How could it be? The type of low back pain featured in the study is notoriously difficult to treat. Caused by wear and tear to spinal disks, it often requires medication, cortisone shots, physical therapy, surgery, or all of the above—none of which is guaranteed to work. And yet the researchers claimed that a single shot of the chemical, known as methylene blue, relieved pain for two years in most patients.
“The results were astounding,” says Nikolai Bogduk, MD, a professor of pain medicine at the Newcastle Bone and Joint Institute, in Newcastle, Australia. “If validated, this treatment will change the landscape monumentally. Patients will be able to get a one-stop, rapid fix—much like having abdominal pain fixed by having their appendix out or their gallbladder removed. But with less risk.”
Dr. Bogduk was even more effusive in an editorial that accompanied the new study, which appears in the April issue of the journal Pain. The procedure would make spinal surgery “essentially obsolete” and would be “worthy of nomination for a Nobel Prize,” he wrote, “if”—and here’s the catch—“the results are true.”
Don’t call your doctor to schedule an appointment just yet, in other words. While spine experts acknowledge that the treatment described in the study is credible, they are quick to add that the results may, in fact, be too good to be true. Other researchers need to replicate the study’s findings before the treatment is put into use, they say.

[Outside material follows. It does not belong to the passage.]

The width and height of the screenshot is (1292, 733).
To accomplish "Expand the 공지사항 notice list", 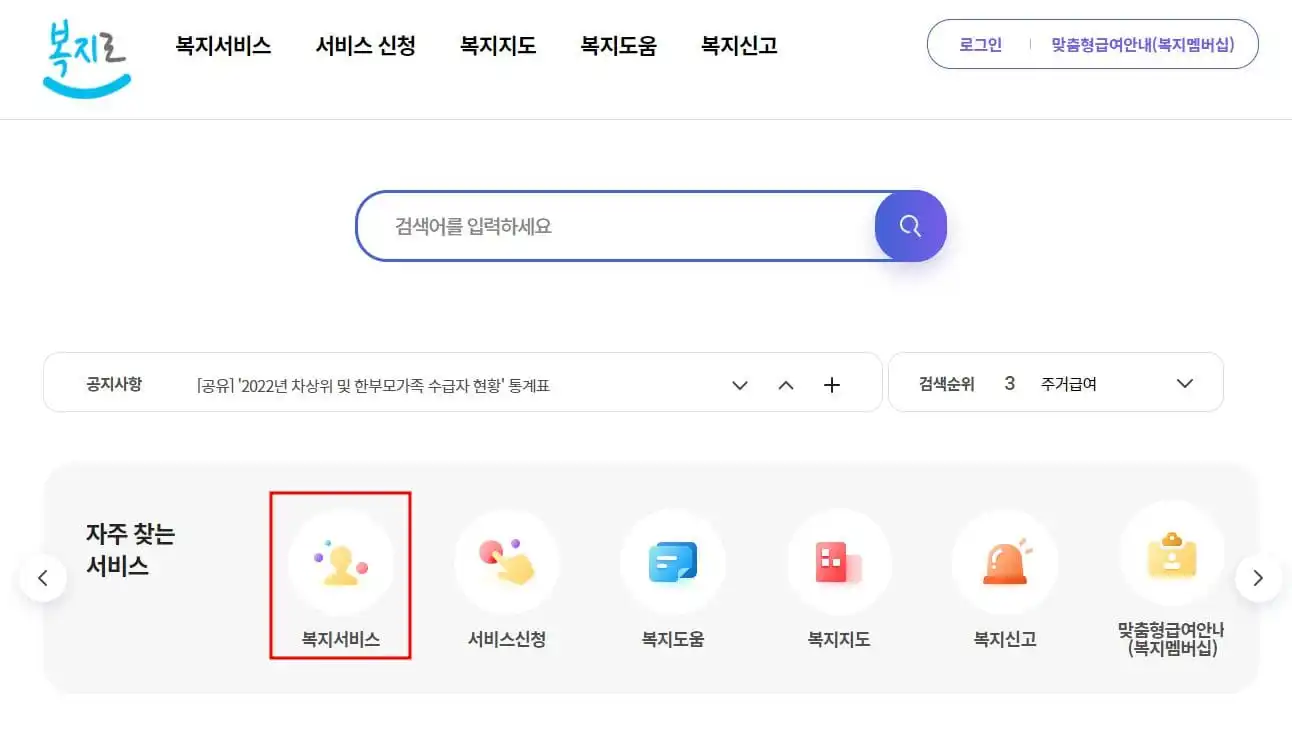I will tap(740, 384).
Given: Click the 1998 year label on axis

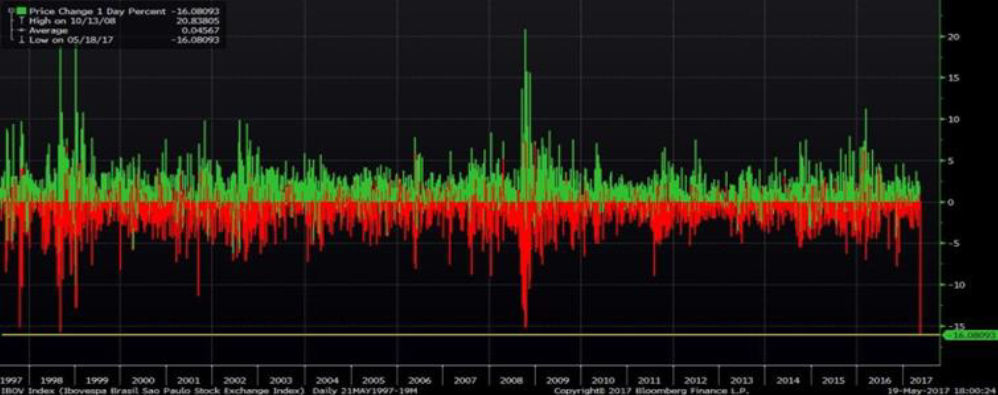Looking at the screenshot, I should (x=51, y=380).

Plus, if injected incorrectly, the dye can be toxic—and could even make back pain much worse.
“If the results worldwide are what is reported here, then, yes, the treatment of back pain will change dramatically and it’s worthy of significant attention,” says neurosurgeon L. Gerard Toussaint III, MD, an assistant professor of neuroscience and experimental therapeutics at Texas A&M Health Science Center College of Medicine, in College Station.
Experts say that’s a big “if.” And yet, if future research yields results even close to what the Chinese surgeons reported, methylene blue could offer hope to the millions of people in the U.S. with chronic disk-related back pain.